DOCUMENT SEGMENT:
The share price of dividend-paying supermarket operator Woolworths Group Ltd (ASX: WOW) has underperformed the broader S&P/ASX 200 Index (ASX: XJO) so far this year.

The stock has dumped around 13% since the start of 2022, while the ASX 200 has slumped 8%. Right now, the Woolworths share price is trading at $33.48.

Could its recent downturn make Woolworths shares a dividend buy? Let's see what experts think.

Well, that depends on who you ask.

Top brokers Goldman Sachs and Citi are both bullish on the stock, despite being disappointed by its recent first-quarter earnings.

Woolworths posted a 1.8% increase in group sales for the three months ended 30 September, coming in at around $16.4 billion.

Its key Australian and New Zealand food businesses underperformed despite inflationary effects. Though, their slump was offset by growth in the company's Big W and business-to-business sectors.

Goldman Sachs commented:

Despite a noisy and softer [first quarter], we remain confident that [Woolworths] is the superior operator within [Australian] supermarkets.

WRITTEN EXERCISE 1: Translate this sentence from the passage on Woolworths shares into Spanish: "Woolworths posted a 1.8% increase in group sales for the three months ended 30 September, coming in at around $16.4 billion."

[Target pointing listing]
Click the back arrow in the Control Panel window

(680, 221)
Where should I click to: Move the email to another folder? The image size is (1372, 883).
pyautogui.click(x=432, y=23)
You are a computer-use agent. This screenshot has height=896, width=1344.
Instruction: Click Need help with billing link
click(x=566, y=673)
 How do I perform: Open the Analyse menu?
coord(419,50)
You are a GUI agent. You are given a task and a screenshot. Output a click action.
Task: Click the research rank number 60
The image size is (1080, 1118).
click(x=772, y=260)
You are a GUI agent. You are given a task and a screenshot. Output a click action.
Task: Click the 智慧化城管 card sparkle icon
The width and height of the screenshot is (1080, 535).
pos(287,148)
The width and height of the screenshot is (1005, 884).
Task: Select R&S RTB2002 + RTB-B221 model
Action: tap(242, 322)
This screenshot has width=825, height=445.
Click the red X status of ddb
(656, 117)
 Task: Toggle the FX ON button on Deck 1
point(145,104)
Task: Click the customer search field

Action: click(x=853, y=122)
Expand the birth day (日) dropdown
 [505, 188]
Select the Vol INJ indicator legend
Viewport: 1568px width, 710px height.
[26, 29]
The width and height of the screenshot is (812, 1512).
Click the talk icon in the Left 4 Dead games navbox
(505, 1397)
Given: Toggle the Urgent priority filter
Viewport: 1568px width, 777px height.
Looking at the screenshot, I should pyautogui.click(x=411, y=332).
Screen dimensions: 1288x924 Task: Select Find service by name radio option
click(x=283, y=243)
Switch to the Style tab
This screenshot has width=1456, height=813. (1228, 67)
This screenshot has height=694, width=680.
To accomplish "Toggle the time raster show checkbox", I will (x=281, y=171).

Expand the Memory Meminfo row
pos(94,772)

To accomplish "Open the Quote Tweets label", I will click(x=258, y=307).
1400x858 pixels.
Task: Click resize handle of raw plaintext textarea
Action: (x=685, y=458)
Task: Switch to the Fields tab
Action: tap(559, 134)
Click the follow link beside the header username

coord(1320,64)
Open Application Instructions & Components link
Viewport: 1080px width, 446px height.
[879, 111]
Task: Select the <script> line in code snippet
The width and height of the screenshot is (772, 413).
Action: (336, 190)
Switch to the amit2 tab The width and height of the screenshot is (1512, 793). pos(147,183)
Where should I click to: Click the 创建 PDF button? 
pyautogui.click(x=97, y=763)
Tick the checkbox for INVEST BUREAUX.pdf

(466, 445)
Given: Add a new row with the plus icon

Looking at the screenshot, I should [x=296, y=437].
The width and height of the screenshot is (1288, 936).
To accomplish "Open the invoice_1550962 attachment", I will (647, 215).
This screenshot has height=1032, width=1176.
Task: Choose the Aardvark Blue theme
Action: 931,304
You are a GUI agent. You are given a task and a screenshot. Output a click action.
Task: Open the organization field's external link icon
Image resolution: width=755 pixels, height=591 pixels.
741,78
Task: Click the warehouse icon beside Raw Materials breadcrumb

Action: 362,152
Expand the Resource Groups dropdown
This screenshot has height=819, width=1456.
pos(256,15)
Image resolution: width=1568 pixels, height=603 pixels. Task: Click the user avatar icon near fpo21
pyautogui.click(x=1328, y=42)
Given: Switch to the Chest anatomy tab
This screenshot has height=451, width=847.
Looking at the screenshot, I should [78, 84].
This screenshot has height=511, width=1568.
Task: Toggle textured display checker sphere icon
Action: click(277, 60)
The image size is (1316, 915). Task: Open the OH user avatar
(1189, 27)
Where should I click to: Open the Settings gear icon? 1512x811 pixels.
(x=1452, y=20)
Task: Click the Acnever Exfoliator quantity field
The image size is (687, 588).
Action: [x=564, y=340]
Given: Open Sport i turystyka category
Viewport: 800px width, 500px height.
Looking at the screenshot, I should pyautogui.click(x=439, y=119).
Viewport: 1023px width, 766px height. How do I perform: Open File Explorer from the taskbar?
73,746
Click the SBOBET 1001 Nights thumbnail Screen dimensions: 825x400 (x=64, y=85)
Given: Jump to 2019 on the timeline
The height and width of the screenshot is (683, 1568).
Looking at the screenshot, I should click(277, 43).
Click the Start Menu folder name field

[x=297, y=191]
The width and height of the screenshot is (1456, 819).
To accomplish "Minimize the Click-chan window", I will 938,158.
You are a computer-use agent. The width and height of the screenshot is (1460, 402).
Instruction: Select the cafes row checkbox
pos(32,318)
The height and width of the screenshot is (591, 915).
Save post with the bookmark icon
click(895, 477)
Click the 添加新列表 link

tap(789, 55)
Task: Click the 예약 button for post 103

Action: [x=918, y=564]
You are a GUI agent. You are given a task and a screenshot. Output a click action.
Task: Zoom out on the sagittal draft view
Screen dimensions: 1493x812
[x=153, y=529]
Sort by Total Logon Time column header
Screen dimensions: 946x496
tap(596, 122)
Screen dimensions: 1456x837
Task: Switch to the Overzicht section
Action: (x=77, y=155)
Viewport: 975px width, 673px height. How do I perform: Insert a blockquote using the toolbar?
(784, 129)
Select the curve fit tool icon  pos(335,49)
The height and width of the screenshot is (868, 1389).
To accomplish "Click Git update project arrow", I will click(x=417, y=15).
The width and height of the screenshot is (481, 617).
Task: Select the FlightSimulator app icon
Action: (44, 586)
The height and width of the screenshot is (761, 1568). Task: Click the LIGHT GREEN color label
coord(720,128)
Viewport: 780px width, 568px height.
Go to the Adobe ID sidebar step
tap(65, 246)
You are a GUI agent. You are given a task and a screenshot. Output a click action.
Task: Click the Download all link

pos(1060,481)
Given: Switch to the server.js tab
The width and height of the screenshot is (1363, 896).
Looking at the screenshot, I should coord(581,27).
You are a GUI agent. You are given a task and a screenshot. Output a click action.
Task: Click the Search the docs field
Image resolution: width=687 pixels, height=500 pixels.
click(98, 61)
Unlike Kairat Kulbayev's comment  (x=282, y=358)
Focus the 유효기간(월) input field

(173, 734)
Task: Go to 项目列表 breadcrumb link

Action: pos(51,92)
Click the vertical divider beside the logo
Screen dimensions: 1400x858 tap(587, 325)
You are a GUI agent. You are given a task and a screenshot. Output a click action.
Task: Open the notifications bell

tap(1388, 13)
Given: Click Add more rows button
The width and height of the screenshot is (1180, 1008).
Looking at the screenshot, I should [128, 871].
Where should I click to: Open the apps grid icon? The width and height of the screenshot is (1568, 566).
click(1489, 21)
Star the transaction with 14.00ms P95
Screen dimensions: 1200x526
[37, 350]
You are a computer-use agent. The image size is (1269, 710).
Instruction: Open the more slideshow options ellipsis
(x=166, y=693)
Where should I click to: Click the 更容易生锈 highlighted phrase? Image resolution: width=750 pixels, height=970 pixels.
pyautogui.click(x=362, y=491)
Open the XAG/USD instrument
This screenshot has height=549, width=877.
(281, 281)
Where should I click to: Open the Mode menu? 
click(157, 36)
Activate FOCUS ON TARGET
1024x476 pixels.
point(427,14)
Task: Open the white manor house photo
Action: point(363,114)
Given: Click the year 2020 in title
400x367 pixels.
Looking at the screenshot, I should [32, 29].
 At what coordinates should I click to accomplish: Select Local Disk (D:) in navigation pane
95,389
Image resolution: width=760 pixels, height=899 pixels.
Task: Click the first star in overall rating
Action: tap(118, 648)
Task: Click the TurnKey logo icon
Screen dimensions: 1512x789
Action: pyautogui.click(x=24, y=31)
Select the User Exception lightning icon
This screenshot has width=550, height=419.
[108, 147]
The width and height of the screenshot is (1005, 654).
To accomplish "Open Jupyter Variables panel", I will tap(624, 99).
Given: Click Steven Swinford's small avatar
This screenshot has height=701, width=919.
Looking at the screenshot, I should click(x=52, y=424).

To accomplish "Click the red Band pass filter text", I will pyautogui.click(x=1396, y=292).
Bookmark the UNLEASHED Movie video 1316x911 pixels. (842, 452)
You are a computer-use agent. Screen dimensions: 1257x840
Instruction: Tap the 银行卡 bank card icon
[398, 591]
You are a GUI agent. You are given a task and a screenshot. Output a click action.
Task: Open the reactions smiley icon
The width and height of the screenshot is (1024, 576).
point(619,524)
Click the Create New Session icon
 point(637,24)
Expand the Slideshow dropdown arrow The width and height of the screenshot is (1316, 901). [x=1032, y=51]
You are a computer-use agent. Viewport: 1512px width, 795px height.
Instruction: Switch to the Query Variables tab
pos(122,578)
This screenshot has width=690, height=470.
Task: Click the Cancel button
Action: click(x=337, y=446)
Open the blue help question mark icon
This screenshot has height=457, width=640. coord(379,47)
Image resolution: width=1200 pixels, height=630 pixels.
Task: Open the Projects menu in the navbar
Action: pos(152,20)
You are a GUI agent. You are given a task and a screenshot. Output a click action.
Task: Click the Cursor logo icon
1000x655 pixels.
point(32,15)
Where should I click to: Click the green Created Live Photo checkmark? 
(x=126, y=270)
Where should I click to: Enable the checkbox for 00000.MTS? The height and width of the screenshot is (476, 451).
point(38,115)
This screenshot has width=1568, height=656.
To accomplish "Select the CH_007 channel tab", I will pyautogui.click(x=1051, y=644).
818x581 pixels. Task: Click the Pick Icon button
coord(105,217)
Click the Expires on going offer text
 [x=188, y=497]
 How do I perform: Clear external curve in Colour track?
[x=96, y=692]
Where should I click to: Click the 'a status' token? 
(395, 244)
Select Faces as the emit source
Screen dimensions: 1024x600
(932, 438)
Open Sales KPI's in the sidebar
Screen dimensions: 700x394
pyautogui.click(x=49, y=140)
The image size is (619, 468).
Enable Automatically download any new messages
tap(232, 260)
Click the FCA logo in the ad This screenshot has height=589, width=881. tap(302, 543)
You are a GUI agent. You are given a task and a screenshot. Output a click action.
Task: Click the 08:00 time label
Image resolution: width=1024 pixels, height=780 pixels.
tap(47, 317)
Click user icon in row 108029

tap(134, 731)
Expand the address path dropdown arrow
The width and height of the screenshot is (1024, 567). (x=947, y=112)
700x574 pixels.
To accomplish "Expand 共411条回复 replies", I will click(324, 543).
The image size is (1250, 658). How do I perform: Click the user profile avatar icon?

WRITTEN EXERCISE 2: Reproduce the lines of the listing that run from the line containing "The height and width of the screenshot is (591, 915)." through the line containing "tap(65, 246)", both included.

WRITTEN SOLUTION 1: Woolworths registró un aumento del 1,8 % en las ventas del grupo durante los tres meses terminados el 30 de septiembre, que alcanzaron alrededor de 16.400 millones de dólares.

WRITTEN SOLUTION 2:
The height and width of the screenshot is (591, 915).
Save post with the bookmark icon
click(895, 477)
Click the 添加新列表 link

tap(789, 55)
Task: Click the 예약 button for post 103

Action: [x=918, y=564]
You are a GUI agent. You are given a task and a screenshot. Output a click action.
Task: Zoom out on the sagittal draft view
Screen dimensions: 1493x812
[x=153, y=529]
Sort by Total Logon Time column header
Screen dimensions: 946x496
tap(596, 122)
Screen dimensions: 1456x837
Task: Switch to the Overzicht section
Action: (x=77, y=155)
Viewport: 975px width, 673px height. How do I perform: Insert a blockquote using the toolbar?
(784, 129)
Select the curve fit tool icon  pos(335,49)
The height and width of the screenshot is (868, 1389).
To accomplish "Click Git update project arrow", I will click(x=417, y=15).
The width and height of the screenshot is (481, 617).
Task: Select the FlightSimulator app icon
Action: (44, 586)
The height and width of the screenshot is (761, 1568). Task: Click the LIGHT GREEN color label
coord(720,128)
Viewport: 780px width, 568px height.
Go to the Adobe ID sidebar step
tap(65, 246)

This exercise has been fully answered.